**PROBLEM TO SOLVE**
Each line from the one containing "Select the blue-outlined" through the final line of the data below must be repeated exactly.

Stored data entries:
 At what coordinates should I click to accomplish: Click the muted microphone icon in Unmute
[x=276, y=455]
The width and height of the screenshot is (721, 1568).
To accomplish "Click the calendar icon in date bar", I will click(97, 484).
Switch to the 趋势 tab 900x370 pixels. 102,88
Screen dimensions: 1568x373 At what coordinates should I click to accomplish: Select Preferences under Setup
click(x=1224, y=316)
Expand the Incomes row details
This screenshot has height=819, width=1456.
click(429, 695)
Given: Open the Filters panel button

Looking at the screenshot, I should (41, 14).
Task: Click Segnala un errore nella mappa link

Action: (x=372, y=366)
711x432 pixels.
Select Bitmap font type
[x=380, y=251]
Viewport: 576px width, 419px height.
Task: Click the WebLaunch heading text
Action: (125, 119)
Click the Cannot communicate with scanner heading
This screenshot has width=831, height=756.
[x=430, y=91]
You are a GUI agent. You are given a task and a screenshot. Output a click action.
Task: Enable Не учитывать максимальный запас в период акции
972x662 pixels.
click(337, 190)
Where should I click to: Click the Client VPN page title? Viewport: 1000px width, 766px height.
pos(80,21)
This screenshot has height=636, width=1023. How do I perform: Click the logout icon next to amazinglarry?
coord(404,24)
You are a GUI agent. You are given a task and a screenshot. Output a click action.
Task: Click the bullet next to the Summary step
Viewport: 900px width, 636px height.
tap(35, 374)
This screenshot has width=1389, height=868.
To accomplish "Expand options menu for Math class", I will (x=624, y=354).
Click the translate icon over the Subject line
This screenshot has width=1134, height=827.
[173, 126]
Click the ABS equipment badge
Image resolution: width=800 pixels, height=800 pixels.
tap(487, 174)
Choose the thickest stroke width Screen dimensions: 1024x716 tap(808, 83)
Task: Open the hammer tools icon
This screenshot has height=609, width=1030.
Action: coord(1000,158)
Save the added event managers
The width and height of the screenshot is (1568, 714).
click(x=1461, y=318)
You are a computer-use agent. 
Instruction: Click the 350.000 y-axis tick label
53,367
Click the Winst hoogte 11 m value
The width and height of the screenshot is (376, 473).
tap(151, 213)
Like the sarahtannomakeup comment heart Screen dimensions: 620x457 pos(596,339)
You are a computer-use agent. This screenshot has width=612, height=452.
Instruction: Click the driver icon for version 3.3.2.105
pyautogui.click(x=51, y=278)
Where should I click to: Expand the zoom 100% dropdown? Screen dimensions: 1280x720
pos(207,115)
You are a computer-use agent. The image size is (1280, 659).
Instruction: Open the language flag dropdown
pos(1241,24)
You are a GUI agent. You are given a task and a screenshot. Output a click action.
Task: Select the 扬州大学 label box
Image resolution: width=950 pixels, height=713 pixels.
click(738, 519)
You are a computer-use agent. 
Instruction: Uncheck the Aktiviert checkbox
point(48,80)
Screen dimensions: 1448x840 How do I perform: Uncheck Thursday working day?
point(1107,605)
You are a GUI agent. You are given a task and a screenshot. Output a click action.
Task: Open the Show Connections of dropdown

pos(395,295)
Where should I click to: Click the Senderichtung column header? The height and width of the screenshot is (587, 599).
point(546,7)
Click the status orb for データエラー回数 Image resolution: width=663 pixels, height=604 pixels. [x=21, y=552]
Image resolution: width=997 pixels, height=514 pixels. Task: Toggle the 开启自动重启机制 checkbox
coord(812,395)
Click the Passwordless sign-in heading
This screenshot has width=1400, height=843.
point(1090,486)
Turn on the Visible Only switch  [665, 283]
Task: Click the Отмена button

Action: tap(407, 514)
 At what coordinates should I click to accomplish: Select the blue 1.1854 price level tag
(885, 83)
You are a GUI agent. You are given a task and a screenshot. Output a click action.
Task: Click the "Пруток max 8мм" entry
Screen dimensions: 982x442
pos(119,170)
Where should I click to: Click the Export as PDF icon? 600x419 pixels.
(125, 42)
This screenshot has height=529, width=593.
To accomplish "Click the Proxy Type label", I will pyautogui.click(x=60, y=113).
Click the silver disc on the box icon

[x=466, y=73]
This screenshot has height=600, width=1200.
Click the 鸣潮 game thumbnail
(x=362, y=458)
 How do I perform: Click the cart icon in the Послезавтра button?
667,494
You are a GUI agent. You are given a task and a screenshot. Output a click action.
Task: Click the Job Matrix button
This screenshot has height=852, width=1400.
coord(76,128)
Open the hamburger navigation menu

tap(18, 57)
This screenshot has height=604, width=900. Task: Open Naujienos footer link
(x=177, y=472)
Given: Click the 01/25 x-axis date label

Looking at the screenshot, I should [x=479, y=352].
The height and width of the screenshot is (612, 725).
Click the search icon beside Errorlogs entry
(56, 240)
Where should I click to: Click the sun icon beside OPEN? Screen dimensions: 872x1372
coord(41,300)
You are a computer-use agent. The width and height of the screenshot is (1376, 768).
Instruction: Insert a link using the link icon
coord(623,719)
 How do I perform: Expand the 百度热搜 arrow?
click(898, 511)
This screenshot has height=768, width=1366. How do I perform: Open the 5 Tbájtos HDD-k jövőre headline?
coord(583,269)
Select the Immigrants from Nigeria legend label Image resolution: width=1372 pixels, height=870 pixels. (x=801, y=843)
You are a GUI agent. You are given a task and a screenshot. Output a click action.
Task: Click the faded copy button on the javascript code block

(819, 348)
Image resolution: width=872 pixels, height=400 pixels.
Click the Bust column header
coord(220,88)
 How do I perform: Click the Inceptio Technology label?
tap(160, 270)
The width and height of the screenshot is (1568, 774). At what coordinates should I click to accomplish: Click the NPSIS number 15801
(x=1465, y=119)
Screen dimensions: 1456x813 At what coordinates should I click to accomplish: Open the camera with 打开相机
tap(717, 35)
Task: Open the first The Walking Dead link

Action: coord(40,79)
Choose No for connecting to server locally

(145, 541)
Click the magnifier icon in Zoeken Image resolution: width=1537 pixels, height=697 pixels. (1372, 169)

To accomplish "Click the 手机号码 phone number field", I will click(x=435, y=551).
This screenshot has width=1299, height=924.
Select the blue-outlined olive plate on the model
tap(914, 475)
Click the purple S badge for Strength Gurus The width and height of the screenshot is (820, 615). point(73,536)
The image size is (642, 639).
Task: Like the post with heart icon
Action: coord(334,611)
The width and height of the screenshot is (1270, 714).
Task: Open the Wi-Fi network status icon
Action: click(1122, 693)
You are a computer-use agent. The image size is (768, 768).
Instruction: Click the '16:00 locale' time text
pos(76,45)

**EXERCISE RESPONSE**
Select the blue-outlined olive plate on the model
tap(914, 475)
Click the purple S badge for Strength Gurus The width and height of the screenshot is (820, 615). point(73,536)
The image size is (642, 639).
Task: Like the post with heart icon
Action: coord(334,611)
The width and height of the screenshot is (1270, 714).
Task: Open the Wi-Fi network status icon
Action: click(1122, 693)
You are a computer-use agent. The image size is (768, 768).
Instruction: Click the '16:00 locale' time text
pos(76,45)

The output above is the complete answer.